Subito dopo, il Pontefice ha nominato monsignor Felice Accrocca come nuovo vescovo per queste realtà ecclesiali, unendo nuovamente le diocesi e conferendogli il titolo di arcivescovo ad personam. È un momento che sottolinea la continuità di una leadership spirituale in una regione dove la fede è parte integrante del tessuto sociale, influenzando non solo le pratiche religiose ma anche il senso di comunità tra i residenti di queste città ricche di patrimonio culturale.
Nato il 2 dicembre 1959 a Cori, in provincia di Latina, monsignor Accrocca porta con sé un percorso di vita dedicato al servizio: dopo aver studiato teologia al Pontificio Collegio Leoniano di Anagni, ha conseguito una laurea in Lettere presso l’Università “La Sapienza” di Roma e un dottorato in Storia ecclesiastica alla Pontificia Università Gregoriana. Ordinato sacerdote il 12 luglio 1986 nella diocesi di Latina-Terracina-Sezze-Priverno, ha poi assunto il ruolo di arcivescovo metropolita di Benevento il 18 febbraio 2016, ricevendo l’ordinazione episcopale il 15 maggio di quell’anno.

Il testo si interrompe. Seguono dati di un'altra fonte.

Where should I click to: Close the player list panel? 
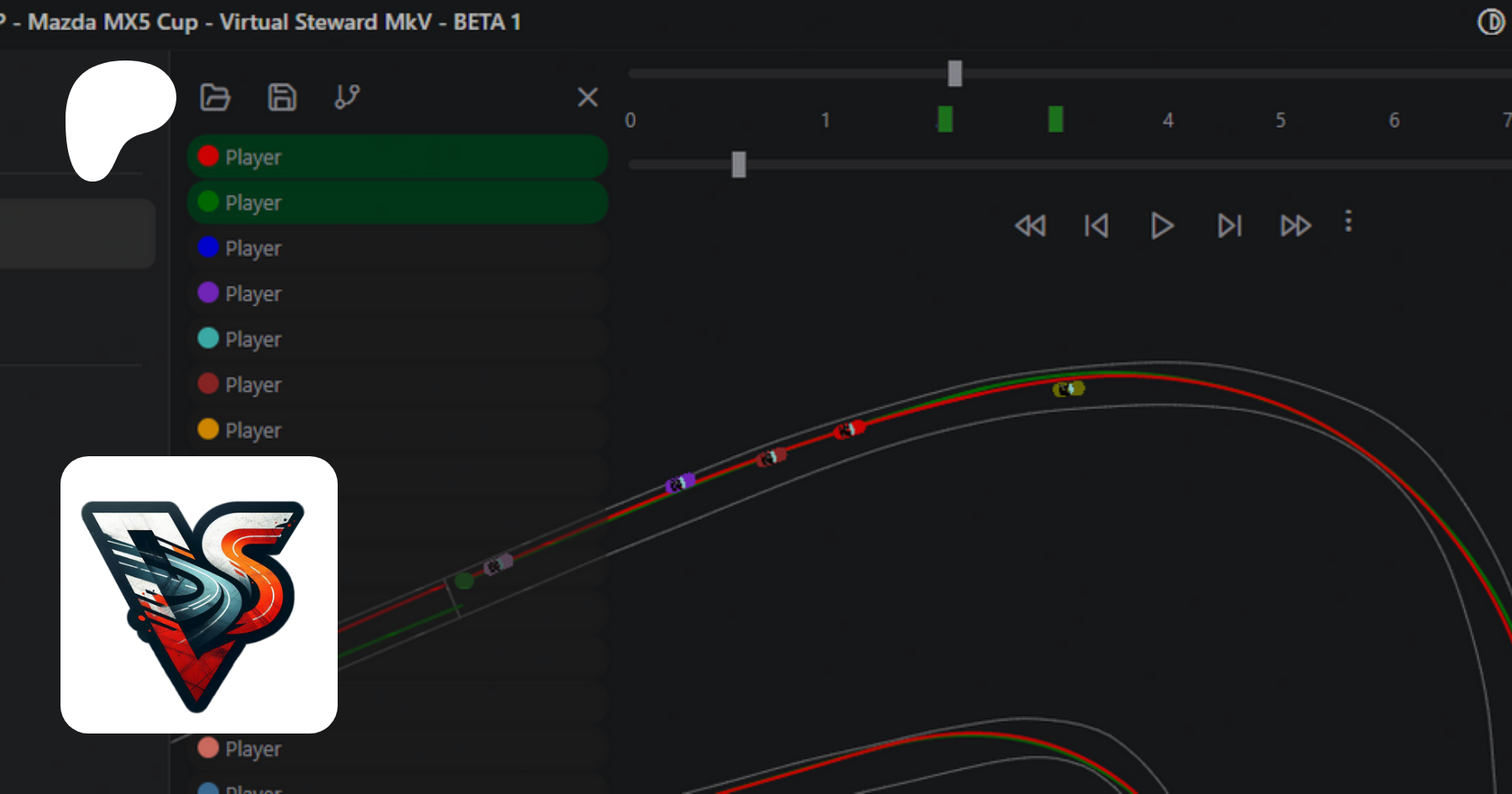[x=587, y=97]
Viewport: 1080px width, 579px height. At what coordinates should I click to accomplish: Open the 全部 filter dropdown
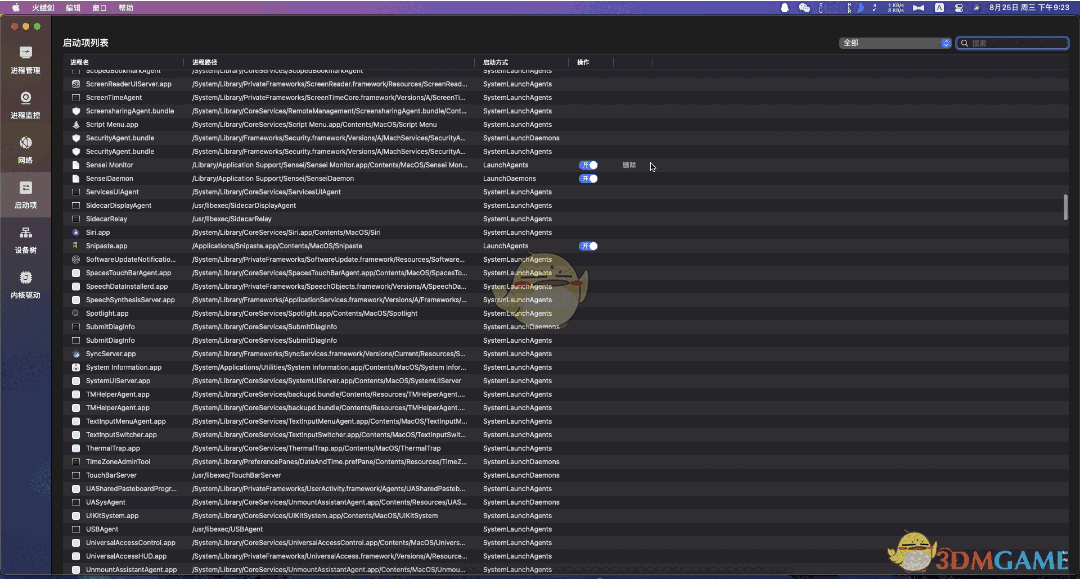coord(895,43)
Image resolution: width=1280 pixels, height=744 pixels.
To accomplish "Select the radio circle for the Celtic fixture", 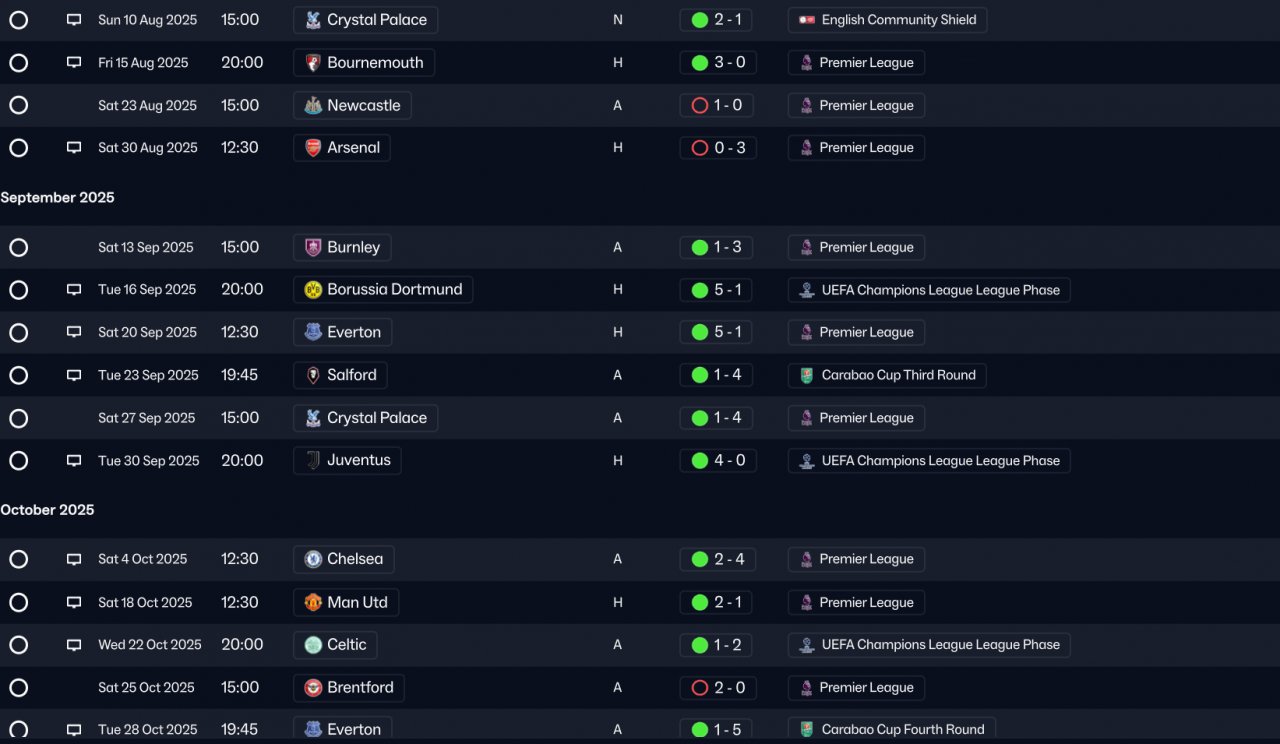I will (18, 645).
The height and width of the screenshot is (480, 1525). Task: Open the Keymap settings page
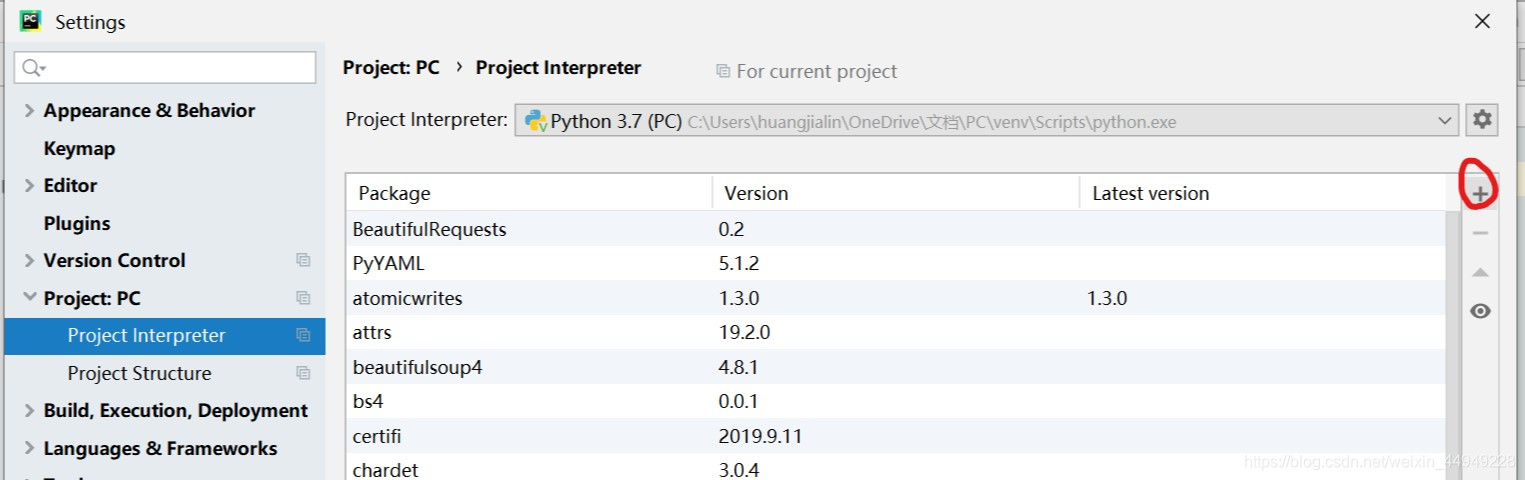tap(79, 148)

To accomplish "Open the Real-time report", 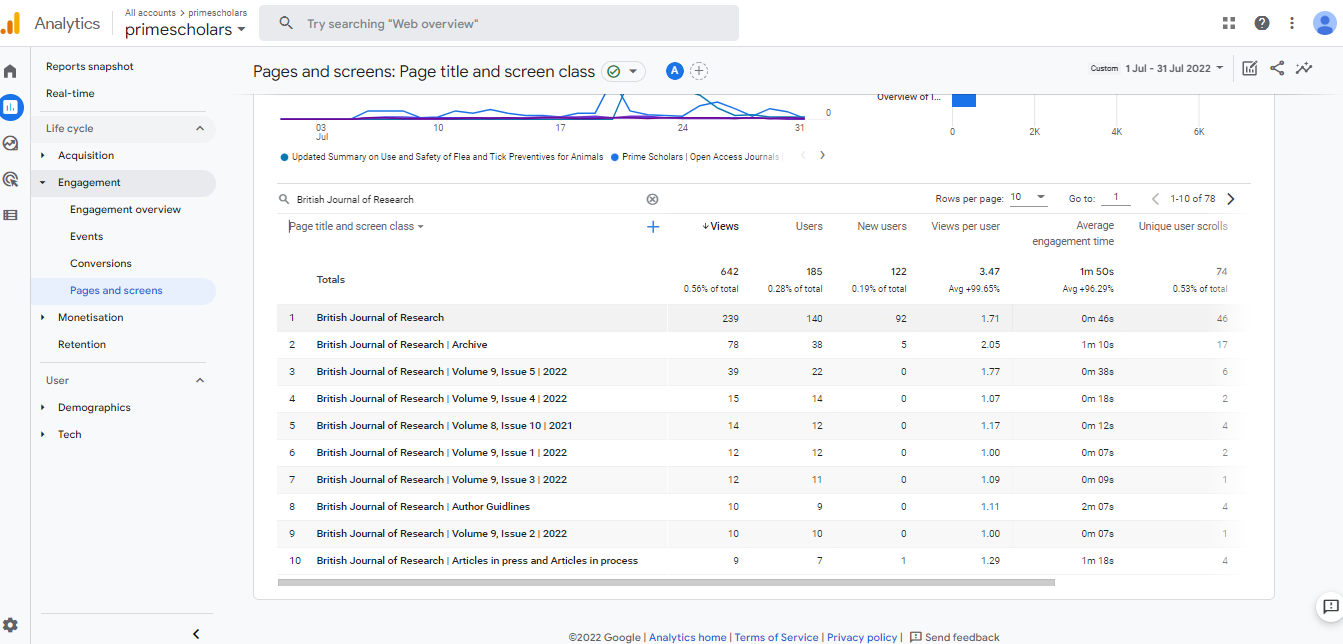I will click(x=70, y=93).
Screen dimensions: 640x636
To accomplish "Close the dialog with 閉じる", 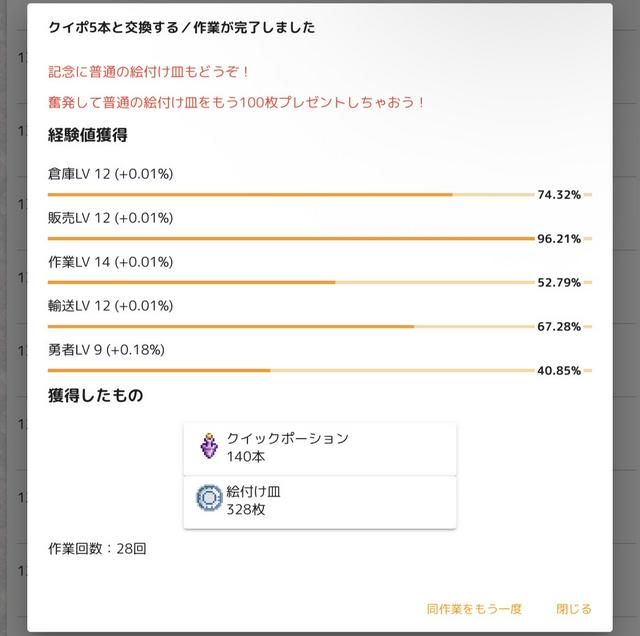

Ora, chiamato a guidare una delle più significative realtà ecclesiali dell’Umbria, monsignor Accrocca si troverà a custodire luoghi simbolo come Assisi, cuore della spiritualità francescana, e Foligno, con la sua eredità condivisa. È un’opportunità per rafforzare i legami tra fede e comunità, magari ispirando i fedeli a ritrovare quel senso di unità in tempi incerti – una riflessione naturale su come il cambio di leadership possa ravvivare lo spirito collettivo in un territorio così intriso di storia.
In fondo, storie come queste ricordano quanto la Chiesa sia intrecciata con la vita quotidiana delle persone, offrendo non solo guida spirituale ma anche un ponte verso il futuro di queste comunità umbre.